So, great. iStat lets me see how my servers are doing. But what if there’s a problem? That’s where TouchTerm SSH comes in. When I work with servers from my computer, the main application I use is Terminal. The SSH protocol allows me to connect securely to my servers with a command-line interface, where I can do anything I need to do: check running processes, modify configurations, restart services, etc. TouchTerm SSH is a fully-functional SSH terminal on the iPhone. With it, anything that I can do via SSH from my computer, I can now do with the iPhone. I just installed it today, so I haven’t completely put it through its paces, but I am sure that before long this will be one of the most indispensable apps I have installed on my iPhone. Even more than Ramp Champ.

Slicehost

Slicehost Pro

This one’s a bit more specialized, obviously, but since Slicehost’s iPhone app was one of the main selling points for me to go with them in the first place, it’s worth acknowledging.

Slicehost is a VPS hosting company based in St. Louis. They offer great service at unbeatable prices. Running a VPS is not for the feint of heart, but if you’re not afraid of taking full responsibility for your own server, Slicehost is the way to go.

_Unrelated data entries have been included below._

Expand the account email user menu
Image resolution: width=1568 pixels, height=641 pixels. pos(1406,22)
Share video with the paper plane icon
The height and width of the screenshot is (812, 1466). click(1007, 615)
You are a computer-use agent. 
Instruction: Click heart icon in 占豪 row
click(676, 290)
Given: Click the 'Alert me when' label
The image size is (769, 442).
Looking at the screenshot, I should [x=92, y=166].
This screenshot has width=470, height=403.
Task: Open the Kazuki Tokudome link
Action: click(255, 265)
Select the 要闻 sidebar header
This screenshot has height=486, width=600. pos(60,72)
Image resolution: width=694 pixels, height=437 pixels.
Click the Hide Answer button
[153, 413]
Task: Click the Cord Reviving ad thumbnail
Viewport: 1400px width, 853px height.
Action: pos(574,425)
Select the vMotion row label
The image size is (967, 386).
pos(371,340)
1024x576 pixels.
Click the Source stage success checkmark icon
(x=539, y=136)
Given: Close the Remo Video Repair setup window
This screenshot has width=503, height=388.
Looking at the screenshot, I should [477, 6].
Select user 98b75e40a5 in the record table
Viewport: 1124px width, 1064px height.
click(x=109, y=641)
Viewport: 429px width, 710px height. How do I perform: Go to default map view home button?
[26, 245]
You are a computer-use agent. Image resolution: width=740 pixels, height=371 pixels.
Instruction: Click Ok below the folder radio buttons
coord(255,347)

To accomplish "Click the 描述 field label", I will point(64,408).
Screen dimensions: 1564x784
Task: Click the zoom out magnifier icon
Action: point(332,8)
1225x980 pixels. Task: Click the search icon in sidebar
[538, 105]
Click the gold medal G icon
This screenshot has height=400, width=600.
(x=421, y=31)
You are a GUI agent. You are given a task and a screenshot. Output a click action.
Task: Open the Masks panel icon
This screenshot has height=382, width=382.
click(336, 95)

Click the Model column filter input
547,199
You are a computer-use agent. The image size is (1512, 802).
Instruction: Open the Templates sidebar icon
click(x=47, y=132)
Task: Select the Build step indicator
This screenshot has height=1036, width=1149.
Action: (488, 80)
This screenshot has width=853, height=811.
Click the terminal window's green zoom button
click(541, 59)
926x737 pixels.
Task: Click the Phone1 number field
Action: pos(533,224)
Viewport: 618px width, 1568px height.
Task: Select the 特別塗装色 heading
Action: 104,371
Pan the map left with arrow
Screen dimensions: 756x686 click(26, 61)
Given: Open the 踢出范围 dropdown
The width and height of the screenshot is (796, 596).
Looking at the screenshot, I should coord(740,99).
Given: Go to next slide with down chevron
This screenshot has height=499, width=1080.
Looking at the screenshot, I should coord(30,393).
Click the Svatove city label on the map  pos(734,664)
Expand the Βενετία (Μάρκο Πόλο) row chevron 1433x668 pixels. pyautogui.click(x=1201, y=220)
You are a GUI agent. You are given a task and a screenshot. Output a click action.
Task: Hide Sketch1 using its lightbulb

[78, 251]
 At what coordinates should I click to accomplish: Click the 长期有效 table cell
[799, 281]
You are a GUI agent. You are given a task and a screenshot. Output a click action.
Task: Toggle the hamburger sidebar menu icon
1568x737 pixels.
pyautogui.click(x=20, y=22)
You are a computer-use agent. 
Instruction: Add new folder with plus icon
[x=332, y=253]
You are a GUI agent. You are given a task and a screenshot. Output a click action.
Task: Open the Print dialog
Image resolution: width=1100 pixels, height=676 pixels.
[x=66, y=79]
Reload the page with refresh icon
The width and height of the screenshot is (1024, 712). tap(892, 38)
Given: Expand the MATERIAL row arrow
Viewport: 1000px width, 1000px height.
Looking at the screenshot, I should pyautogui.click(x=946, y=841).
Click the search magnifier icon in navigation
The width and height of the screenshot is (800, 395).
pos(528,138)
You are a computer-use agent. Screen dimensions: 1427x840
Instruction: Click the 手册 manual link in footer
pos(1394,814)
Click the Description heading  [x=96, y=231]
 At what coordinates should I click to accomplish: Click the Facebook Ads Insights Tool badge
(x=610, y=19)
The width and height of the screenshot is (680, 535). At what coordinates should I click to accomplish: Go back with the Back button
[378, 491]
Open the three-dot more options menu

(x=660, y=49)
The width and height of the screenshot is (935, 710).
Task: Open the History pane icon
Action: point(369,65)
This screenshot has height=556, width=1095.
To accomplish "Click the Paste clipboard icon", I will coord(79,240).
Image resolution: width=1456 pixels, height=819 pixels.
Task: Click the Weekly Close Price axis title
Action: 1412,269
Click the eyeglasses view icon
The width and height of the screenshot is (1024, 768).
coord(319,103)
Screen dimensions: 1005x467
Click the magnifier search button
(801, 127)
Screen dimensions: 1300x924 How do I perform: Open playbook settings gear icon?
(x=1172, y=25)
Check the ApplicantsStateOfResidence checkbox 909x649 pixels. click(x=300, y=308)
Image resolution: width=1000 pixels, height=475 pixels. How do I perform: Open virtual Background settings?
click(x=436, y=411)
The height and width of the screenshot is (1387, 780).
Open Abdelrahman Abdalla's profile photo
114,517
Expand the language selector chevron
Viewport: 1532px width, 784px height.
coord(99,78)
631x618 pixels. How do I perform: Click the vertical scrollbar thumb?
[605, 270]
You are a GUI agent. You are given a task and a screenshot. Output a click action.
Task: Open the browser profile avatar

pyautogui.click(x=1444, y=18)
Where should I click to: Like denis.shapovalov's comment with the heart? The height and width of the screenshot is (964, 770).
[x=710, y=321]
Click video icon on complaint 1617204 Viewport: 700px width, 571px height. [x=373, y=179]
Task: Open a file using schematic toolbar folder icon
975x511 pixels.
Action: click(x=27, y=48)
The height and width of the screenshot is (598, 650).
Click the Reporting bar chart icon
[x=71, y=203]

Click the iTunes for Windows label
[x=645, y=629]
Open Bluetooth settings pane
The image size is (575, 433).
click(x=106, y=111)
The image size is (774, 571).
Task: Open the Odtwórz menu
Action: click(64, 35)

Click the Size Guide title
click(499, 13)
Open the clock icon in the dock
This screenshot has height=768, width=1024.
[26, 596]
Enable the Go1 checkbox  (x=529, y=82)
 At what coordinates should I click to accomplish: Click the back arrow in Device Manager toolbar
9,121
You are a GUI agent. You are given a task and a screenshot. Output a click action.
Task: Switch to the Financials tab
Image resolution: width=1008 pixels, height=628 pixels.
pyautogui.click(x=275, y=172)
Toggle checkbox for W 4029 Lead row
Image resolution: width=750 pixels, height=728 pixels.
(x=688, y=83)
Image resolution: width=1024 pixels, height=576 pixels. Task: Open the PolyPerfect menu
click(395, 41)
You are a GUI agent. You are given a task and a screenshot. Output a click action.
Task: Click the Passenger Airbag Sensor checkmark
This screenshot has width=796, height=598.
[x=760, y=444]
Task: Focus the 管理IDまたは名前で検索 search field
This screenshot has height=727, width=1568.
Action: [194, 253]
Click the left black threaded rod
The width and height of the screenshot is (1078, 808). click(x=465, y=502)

Their simple web-based admin interface makes it a snap to set up your own server with one of any number of Linux distros (Ubuntu, Debian, Gentoo, CentOS, Fedora, Arch or Red Hat), and once it’s running, to monitor its performance and reboot if necessary.

The iPhone app’s functionality is pretty limited, but it has the one critical function I need: if the slice becomes unresponsive, you can reboot it. Sure, you can do that from their mobile website too, but it’s always fun to have another app on your home screen.